* Short task: Please print the items from the line with "Screen dimensions: 1568x660" to the line with "click(1187, 641)", with both of those lines included, and leave the pictures out of your answer.

* Information provided:
((
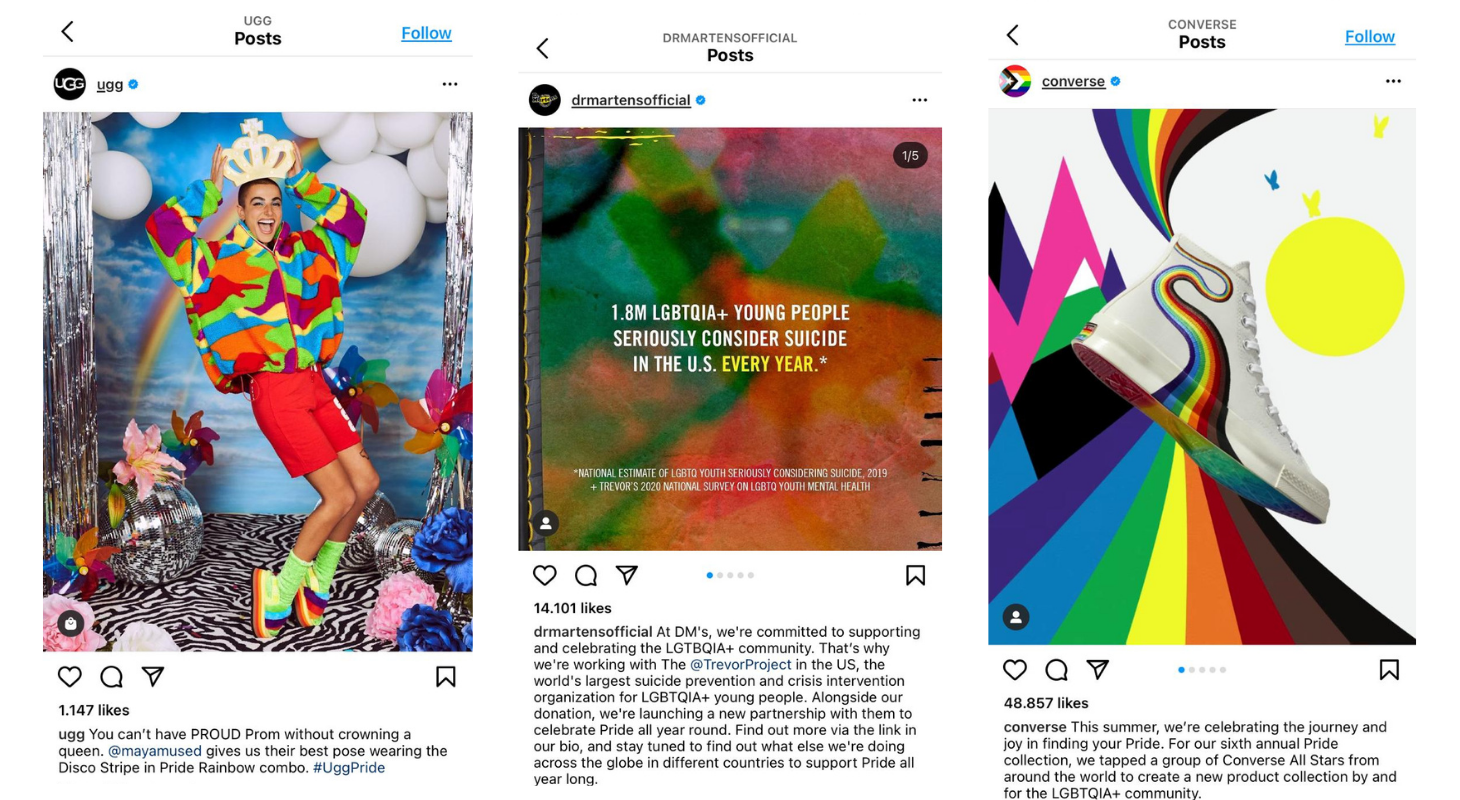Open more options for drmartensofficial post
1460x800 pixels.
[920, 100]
))
((
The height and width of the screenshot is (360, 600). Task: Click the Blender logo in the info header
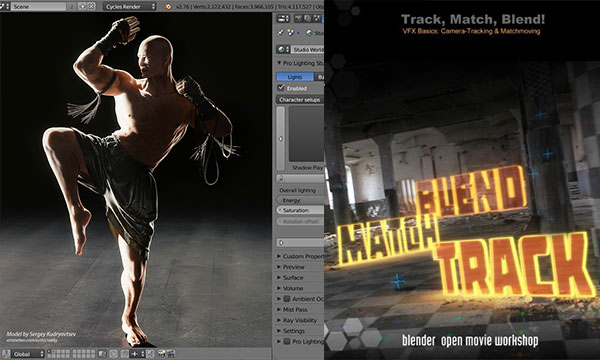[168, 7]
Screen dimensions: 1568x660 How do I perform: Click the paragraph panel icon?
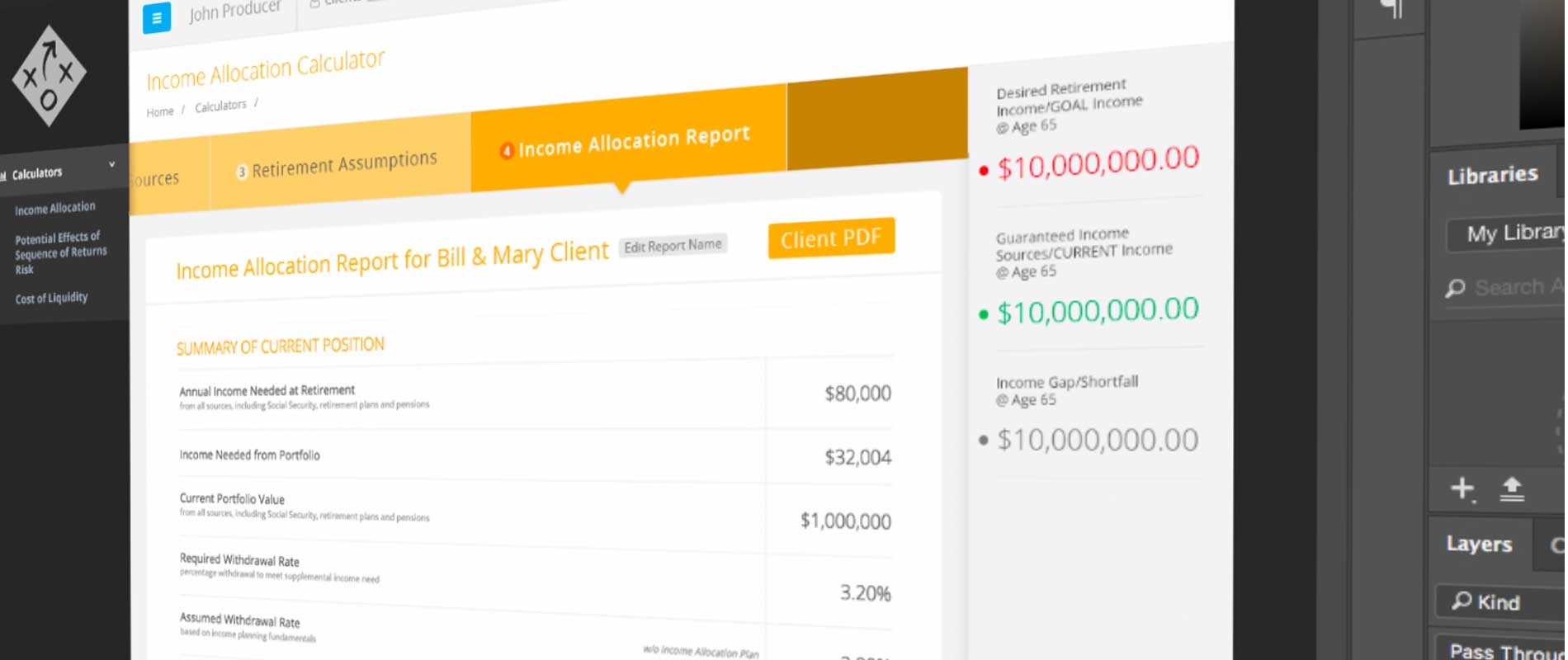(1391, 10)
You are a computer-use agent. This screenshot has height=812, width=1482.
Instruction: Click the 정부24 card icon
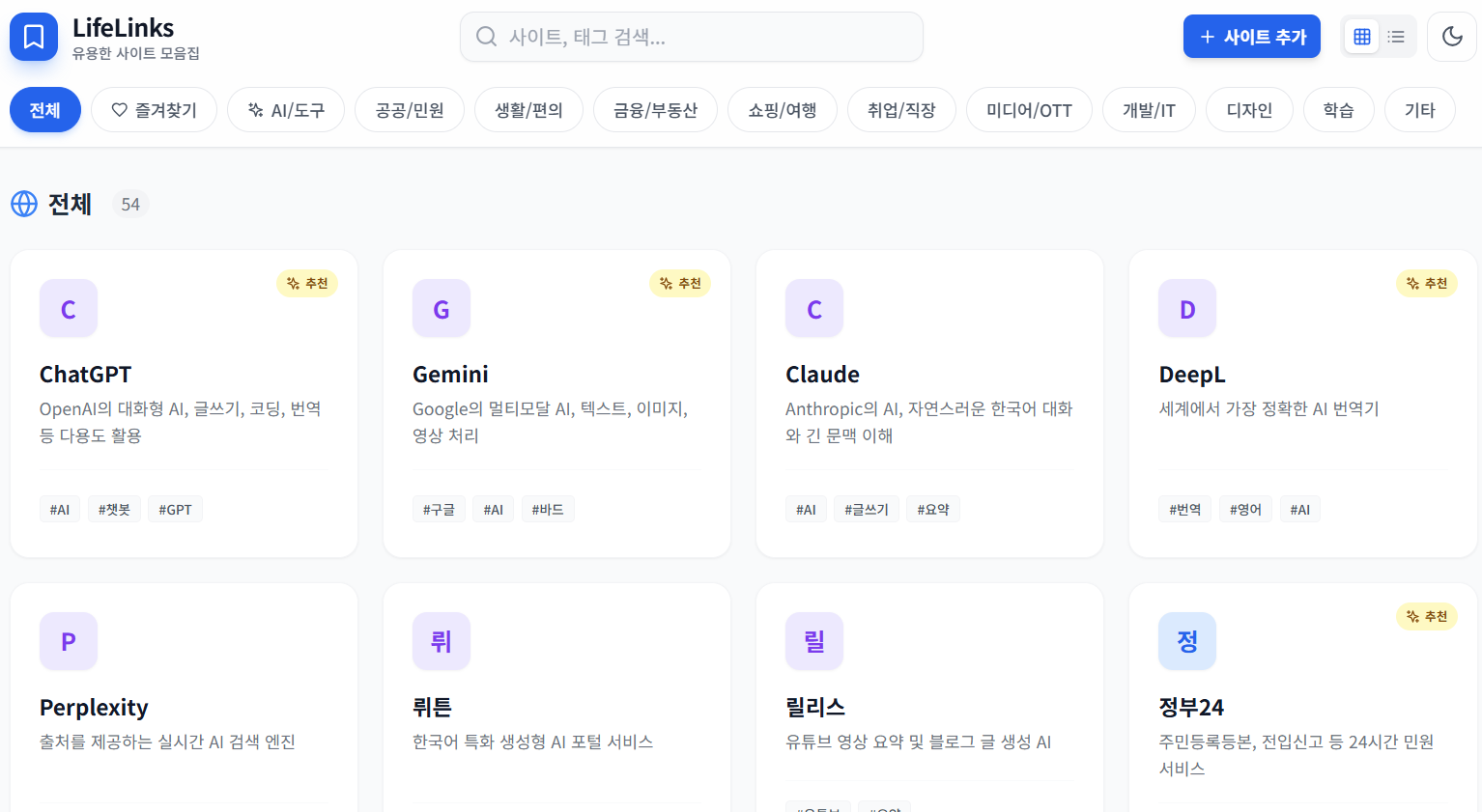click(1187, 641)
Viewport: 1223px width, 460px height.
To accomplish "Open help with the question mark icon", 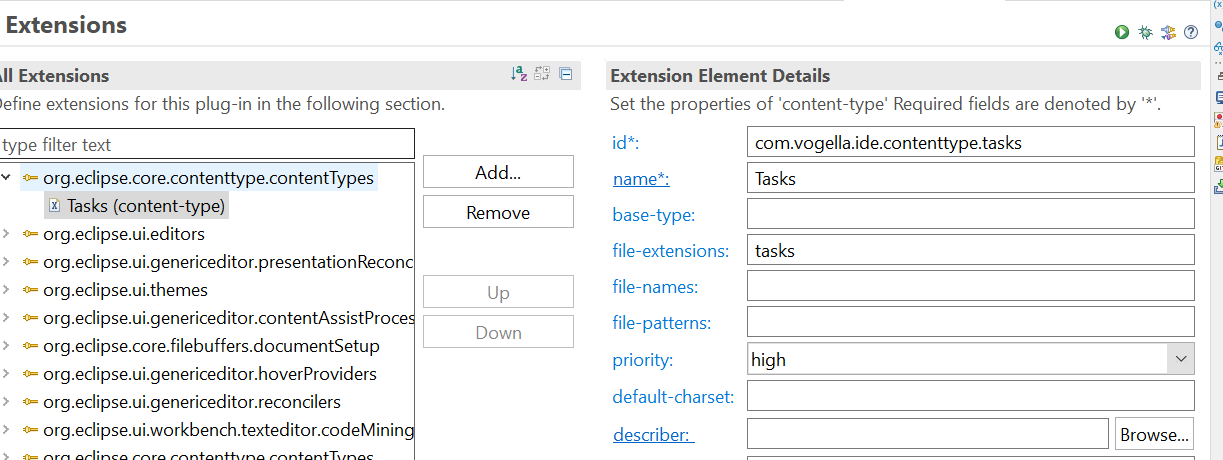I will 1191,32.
))
* In response:
Screen dimensions: 1568x660 How do I perform: Click the paragraph panel icon?
(1391, 10)
You are a computer-use agent. This screenshot has height=812, width=1482.
Instruction: Click the 정부24 card icon
click(1187, 641)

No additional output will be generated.